Friday, October 15, 2010

Top picking and other stuff

When this rally first started in September I wasn't so sure that the market was ready to break out of the consolidation phase that it has been in since the summer. The bearish sentiment at the time was certainly high enough to warrant a good bounce which I had noted, but the gap and run nature of the initial advance made me skeptical as to its sustainability because it smacked of panic short covering which once exhausted often leads to full retracement....that was pretty much what was going on the entire summer with any rally attempts. But as the rally continued I started noticing some different behavior and I adjusted to a bullish stance. Instead of dumb money shorts capitulating and weak longs getting sucked in as what was happing all summer, the opposite happened. A lot of shorts stayed put or doubled down while potential weak longs mostly sat on their hands. As a result this market has been fueled by one short squeeze on top of another. As I alluded to with my "Just" post 2 weeks ago, these jokers have been their own worst enemy. They were looking for the sucker to unload on but it turns out they were suckers all along with their group think.


Given that most of the rally has been done via strength in the morning, there's a very good chance that we will see at least 1 decent correction before the year is over...probably sooner rather than later. Despite how impressive this rally has been it's not the foundation for sustainability because history also shows that emotionally led advances (whereby most of gains have occurred in the morning - a symptom of short covering and/or weak longs chasing) aren't sustainable, despite how impressive and prolonged they appear to be. Once most of the bag holding, top picker bears have gone broke or give up, which typically coincides with weak longs rushing in, all it takes is a flimsy excuse to spring the trap door to the downside which is usually fast and furious wiping out gains that took weeks to make in just a few days. The flash crash was an extreme example of this. More "normal" examples were the mini-corrections we saw last year in July, and October. This rally has been unique because as I've pointed out, the top pickers have been especially stubborn and relentless this time around thus constantly pushing forward the day of "reckoning" ahead. These bag holders blame manipulation, computer trading, and here's a new one...POMO, for their demise. But I believe the real reason is themselves thanks to their weak top picking exploits. Here's how these idiots pick tops: "Short at 1130, stop at 1140", "long QQQQ Sept puts" and when those go bust "long QQQQ October puts" And they keep doing this over and over until they are wiped out forced to cover. Then they wonder who's doing the buying!

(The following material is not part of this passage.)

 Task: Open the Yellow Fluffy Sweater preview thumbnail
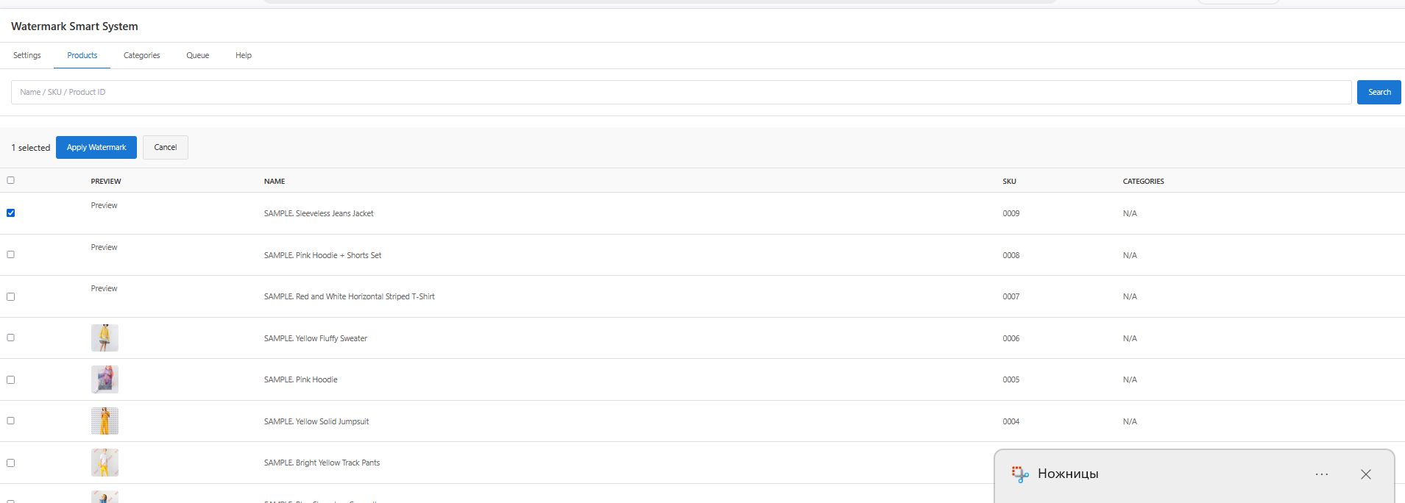(105, 338)
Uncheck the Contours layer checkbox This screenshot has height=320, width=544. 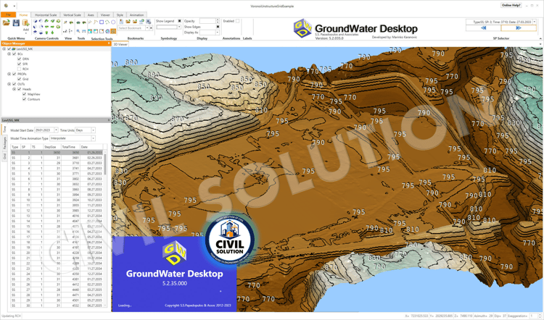click(x=24, y=99)
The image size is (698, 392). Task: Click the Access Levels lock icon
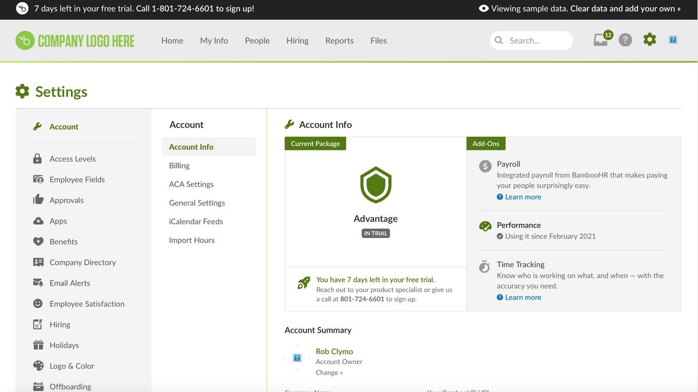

Picking tops using tight stops and front month options is such a loser play. When picking a top you need to give yourself a lot of wiggle room because odds are high you will be early. You therefore need to make yourself a strong holder. The best way to do this is use longer dated options. Give yourself plenty of time and only commit a limited amount of capital such that you can afford to lose 100% on the trade and still not be crippled by it if you get it wrong. By using options instead of shorting or bear etfs you don't have to worry about getting stopped out by force at the worst possible time.

The allure of getting rich quick by betting big, doubling/tripling down on losing positions and betting the other way after a stock has made a big move are probably the most popular and costly mistakes people make and they are often done at the same time! You know I'm against picking tops and bottoms but there are exceptions and if you're going to do it, you gotta do is smartly like how I pointed out. Give yourself time and don't bet big initially so you can be a strong holder able to withstand an adverse move. Once you are in a position of gain and thus the market is confirming that you're right, and then you are in a position to press your bet more by adding to it. When the initial position shows a loss, don't average down because that's rewarding, which is at least for the time being, a wrong decision. This is an important part of my philosophy to trading/investing which is basically start small with any idea and only add when in position of a gain. Resist the temptation of picking tops and bottoms is another thing I go by. There are exceptions to this rule but they are rare. You would do yourself a huge favor if you simply never allowed yourself to pick tops or bottoms no matter how tempting. The majority of my profitable plays were buying stocks that were trending higher (in a non parabolic way) not too far off from their 52 week high. If you can find fundamentally cheap stocks that are showing this behavior (typically in out of favor sectors) then you have a "sweet spot" situation where both fundamentals and price momentum are on your side. Huge gains can be made in such situations with minimal risk. If you happened to get caught with a bad entry point odds are you will eventually get bailed out by the positive fundamental trend in place.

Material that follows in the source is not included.